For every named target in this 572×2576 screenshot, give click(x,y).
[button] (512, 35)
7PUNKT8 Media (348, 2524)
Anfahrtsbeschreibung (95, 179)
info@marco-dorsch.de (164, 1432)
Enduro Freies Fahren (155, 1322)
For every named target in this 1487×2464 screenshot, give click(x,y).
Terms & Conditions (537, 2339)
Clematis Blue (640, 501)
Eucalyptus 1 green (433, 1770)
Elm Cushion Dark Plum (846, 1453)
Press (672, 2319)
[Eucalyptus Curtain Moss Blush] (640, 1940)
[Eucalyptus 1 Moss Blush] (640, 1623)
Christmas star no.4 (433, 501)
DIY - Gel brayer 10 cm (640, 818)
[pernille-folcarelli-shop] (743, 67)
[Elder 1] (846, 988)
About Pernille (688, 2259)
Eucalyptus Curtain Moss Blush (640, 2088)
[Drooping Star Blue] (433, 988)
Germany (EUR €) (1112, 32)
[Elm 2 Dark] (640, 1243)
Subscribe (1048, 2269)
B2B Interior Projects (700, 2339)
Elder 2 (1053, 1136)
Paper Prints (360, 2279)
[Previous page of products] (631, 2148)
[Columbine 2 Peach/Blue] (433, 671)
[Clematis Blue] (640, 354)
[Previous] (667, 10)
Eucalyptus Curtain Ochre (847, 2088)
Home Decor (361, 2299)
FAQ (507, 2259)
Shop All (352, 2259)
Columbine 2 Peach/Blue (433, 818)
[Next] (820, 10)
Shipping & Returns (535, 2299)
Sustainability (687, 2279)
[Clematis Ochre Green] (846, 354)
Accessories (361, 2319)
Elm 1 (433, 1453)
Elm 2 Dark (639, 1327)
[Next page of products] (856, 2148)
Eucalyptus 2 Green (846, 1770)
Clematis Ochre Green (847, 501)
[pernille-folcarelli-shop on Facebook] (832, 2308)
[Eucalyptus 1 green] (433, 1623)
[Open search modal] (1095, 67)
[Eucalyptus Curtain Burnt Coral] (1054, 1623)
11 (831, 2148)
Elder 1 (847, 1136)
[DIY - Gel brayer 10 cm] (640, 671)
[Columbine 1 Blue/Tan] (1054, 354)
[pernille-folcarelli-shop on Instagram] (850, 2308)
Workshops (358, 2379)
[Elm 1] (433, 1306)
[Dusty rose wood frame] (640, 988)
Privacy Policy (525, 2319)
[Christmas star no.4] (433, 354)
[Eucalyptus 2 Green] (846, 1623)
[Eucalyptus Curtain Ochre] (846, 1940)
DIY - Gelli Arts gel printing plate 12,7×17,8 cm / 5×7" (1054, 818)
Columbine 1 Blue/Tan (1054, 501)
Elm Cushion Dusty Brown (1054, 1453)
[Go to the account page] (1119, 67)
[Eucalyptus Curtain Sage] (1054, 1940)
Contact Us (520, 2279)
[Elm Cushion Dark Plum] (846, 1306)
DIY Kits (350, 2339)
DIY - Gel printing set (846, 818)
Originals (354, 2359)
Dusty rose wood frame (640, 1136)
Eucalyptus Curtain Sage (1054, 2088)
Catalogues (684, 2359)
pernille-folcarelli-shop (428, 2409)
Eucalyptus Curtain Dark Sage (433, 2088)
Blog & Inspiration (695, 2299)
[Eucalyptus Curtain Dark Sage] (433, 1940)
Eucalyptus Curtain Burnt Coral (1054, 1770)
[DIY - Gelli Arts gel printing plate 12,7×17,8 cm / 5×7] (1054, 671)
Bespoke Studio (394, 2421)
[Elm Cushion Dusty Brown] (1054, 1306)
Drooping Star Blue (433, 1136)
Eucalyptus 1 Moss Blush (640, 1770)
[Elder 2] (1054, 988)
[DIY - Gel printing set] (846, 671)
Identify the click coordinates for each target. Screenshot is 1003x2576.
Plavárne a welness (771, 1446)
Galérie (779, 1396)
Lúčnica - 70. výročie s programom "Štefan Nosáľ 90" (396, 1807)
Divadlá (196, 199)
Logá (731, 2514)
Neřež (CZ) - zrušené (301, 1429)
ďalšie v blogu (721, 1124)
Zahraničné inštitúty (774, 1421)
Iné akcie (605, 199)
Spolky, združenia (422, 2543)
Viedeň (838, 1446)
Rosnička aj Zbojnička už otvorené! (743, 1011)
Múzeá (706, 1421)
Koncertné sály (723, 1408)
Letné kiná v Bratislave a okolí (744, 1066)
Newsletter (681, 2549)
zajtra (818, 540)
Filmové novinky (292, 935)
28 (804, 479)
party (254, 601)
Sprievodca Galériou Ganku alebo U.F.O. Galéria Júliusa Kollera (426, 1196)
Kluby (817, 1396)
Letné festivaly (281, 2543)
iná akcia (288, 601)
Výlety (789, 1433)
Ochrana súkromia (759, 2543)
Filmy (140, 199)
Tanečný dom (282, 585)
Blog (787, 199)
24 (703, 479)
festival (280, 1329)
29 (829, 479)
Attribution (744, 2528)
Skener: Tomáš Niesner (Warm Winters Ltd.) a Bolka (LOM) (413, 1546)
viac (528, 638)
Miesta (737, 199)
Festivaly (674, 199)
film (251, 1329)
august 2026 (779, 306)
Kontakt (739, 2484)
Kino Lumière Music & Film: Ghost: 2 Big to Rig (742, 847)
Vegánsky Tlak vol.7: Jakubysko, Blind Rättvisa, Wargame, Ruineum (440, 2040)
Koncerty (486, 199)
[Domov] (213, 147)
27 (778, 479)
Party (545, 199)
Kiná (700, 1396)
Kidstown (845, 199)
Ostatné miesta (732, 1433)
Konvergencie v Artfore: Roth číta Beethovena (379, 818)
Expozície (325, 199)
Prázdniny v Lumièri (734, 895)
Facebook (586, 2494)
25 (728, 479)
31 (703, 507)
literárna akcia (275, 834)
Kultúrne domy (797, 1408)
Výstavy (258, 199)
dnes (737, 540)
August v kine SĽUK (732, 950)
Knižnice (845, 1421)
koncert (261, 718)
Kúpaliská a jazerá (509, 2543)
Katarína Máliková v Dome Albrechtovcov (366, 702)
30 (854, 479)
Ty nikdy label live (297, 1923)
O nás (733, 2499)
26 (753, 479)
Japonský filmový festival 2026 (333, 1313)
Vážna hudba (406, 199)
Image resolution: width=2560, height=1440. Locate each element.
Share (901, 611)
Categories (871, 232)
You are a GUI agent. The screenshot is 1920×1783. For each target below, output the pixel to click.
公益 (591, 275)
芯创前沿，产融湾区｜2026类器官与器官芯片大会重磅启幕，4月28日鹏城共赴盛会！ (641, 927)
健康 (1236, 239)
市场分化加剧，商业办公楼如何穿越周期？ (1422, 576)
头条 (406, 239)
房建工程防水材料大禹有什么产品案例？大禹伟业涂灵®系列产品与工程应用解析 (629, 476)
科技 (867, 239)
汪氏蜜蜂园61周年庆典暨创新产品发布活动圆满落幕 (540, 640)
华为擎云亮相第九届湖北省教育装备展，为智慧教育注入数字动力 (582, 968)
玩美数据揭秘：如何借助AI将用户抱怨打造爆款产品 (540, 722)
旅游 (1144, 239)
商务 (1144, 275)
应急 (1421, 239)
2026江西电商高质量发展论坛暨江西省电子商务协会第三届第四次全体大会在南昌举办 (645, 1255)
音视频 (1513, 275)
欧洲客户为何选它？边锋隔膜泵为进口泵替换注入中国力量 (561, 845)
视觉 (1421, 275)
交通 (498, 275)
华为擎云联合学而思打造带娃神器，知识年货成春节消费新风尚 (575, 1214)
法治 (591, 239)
┄┄┄┄┄┄
- ABOUT THIS EXERCISE: Reprint exactly the lines above that start at the one with "Festivaly (674, 199)" and end at the one with "健康 (1236, 239)", keeping both and adding none.

- EXPECTED OUTPUT:
Festivaly (674, 199)
film (251, 1329)
august 2026 (779, 306)
Kontakt (739, 2484)
Kino Lumière Music & Film: Ghost: 2 Big to Rig (742, 847)
Vegánsky Tlak vol.7: Jakubysko, Blind Rättvisa, Wargame, Ruineum (440, 2040)
Koncerty (486, 199)
[Domov] (213, 147)
27 (778, 479)
Party (545, 199)
Kiná (700, 1396)
Kidstown (845, 199)
Ostatné miesta (732, 1433)
Konvergencie v Artfore: Roth číta Beethovena (379, 818)
Expozície (325, 199)
Prázdniny v Lumièri (734, 895)
Facebook (586, 2494)
25 (728, 479)
31 (703, 507)
literárna akcia (275, 834)
Kultúrne domy (797, 1408)
Výstavy (258, 199)
dnes (737, 540)
August v kine SĽUK (732, 950)
Knižnice (845, 1421)
koncert (261, 718)
Kúpaliská a jazerá (509, 2543)
Katarína Máliková v Dome Albrechtovcov (366, 702)
30 (854, 479)
Ty nikdy label live (297, 1923)
O nás (733, 2499)
26 (753, 479)
Japonský filmový festival 2026 (333, 1313)
Vážna hudba (406, 199)
Image resolution: width=2560, height=1440. Locate each element.
Share (901, 611)
Categories (871, 232)
You are a GUI agent. The screenshot is 1920×1783. For each target below, output the pixel to click.
公益 (591, 275)
芯创前沿，产融湾区｜2026类器官与器官芯片大会重磅启幕，4月28日鹏城共赴盛会！ (641, 927)
健康 (1236, 239)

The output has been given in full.